The ninth test is the outcome. Every genuine protest wants dialogue. The workers want government to sit down with their union. The students want the minister of education to intervene. The traders want the governor to visit their market. But suspicious protests refuse every form of dialogue. They are not interested in solutions; they want endless confrontation until the system collapses, and citizen plan for when the system collapse while the foreign interest already have their plans. When you see this, you know the protest may no longer be about Nigerian lives. It may be about power games far beyond our borders, or even within our borders.

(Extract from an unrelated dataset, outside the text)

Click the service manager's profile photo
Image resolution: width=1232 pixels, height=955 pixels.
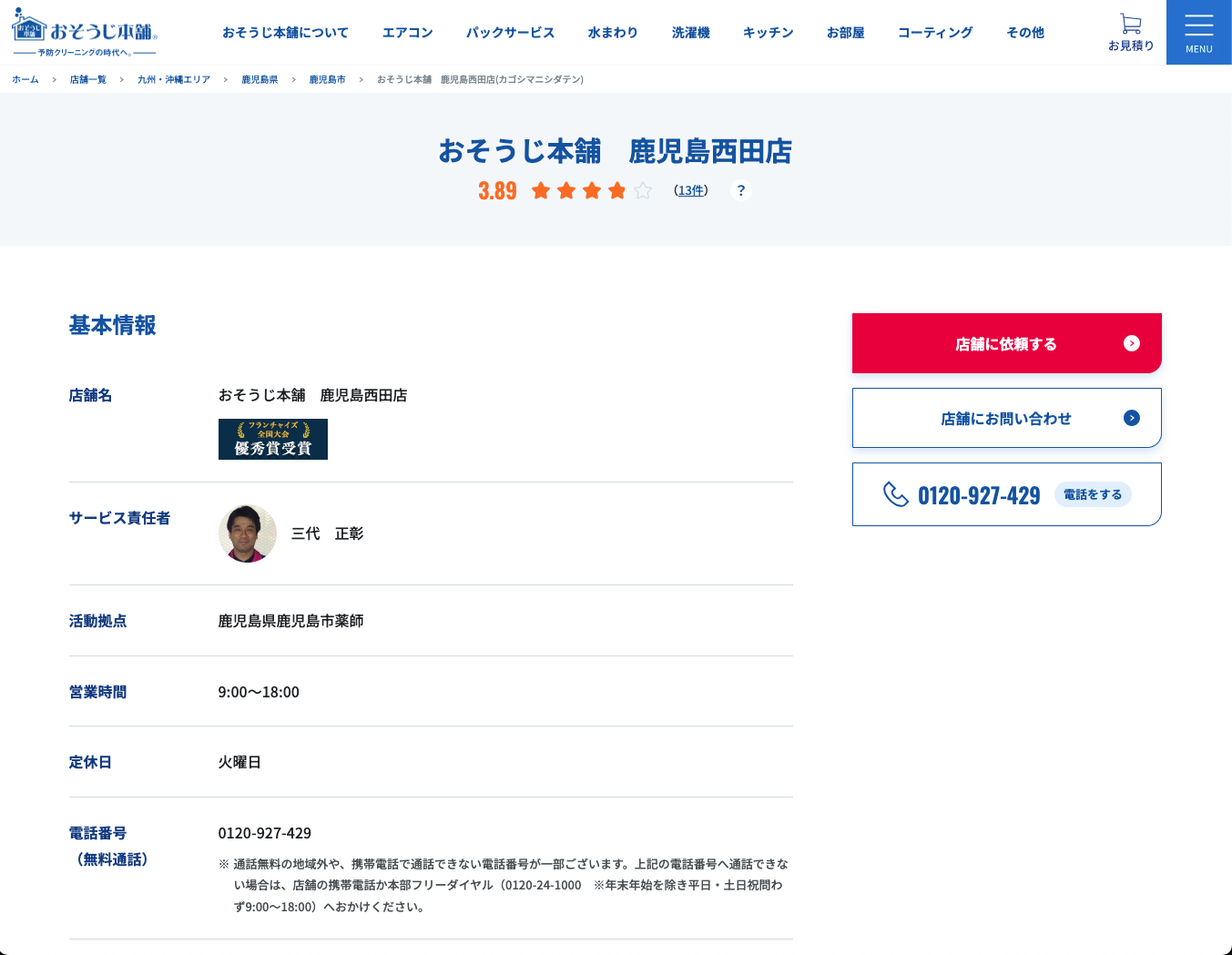click(x=248, y=533)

It is good to note that these test are not foolproof, and may or may not be mutually exclusive; and even with these tests, we must still be careful. The point of testing protests is not to dismiss them. Far from it. To say every protest is foreign-controlled is to insult the real pain of Nigerians who suffer daily corrupt judiciary, government impunity, INEC collusion, hunger, unemployment, insecurity, corruption; all these are real. They are enough to push any society into the streets. No Nigerian should feel that raising their voice is wrong. Protests are a right, not a privilege. They remain one of the most important checks on power. But rights come with responsibility, and one responsibility is vigilance. We must not allow our collective pain to become another man’s selfish weapon.

Some may argue that citizens are not trained to think this way, that these tests require too much awareness. But the truth is that Nigerians are already skilled at reading between the lines. Every day, in markets, in buses, in workplaces, people weigh rumours, judge intentions, and decide who to trust. Applying that same wisdom to protests is not beyond us. It is simply extending our everyday caution to the political space.

We should also remember that even genuine protests can be hijacked midstream. What begins with honesty can be captured by others who twist it for their own gain. This is why citizens must stay alert throughout, not only at the beginning; and where circumstance demand, citizens mustfight hard for their genuine protests not to be hijacked by selfish local or foreign interests. We want to reform this country to be better, and definetly not to destroy it or make it war torn

Testing the spirit of protests is not about fear. It is about wisdom. It is about reforming this Country and not destroying it. It is about refusing to be pawns in games we did not design. It is about protecting the sanctity of genuine voices while exposing the manipulations of false ones. It is about ensuring that when Nigerians protest, it is Nigerians who benefit and not some distant power smiling behind closed doors.

In the end, the street remains a sacred place of the people. When we gather there, it must be for our freedom, our justice, our dignity. We cannot afford to let that sacred ground be rented out or hijacked for selfish ends. And so, every time a call for protest arises, let us remember to test its spirit. If it passes, we join with courage. If it fails, we unravel it with wisdom. That is how a nation protects both its voice and its soul. We choose to reform this country, to make it better far than we met, and definitely not to destroy it or make it war torn.

 

Opatola Victor is National Coordinator Lawyers for Civil Liberties.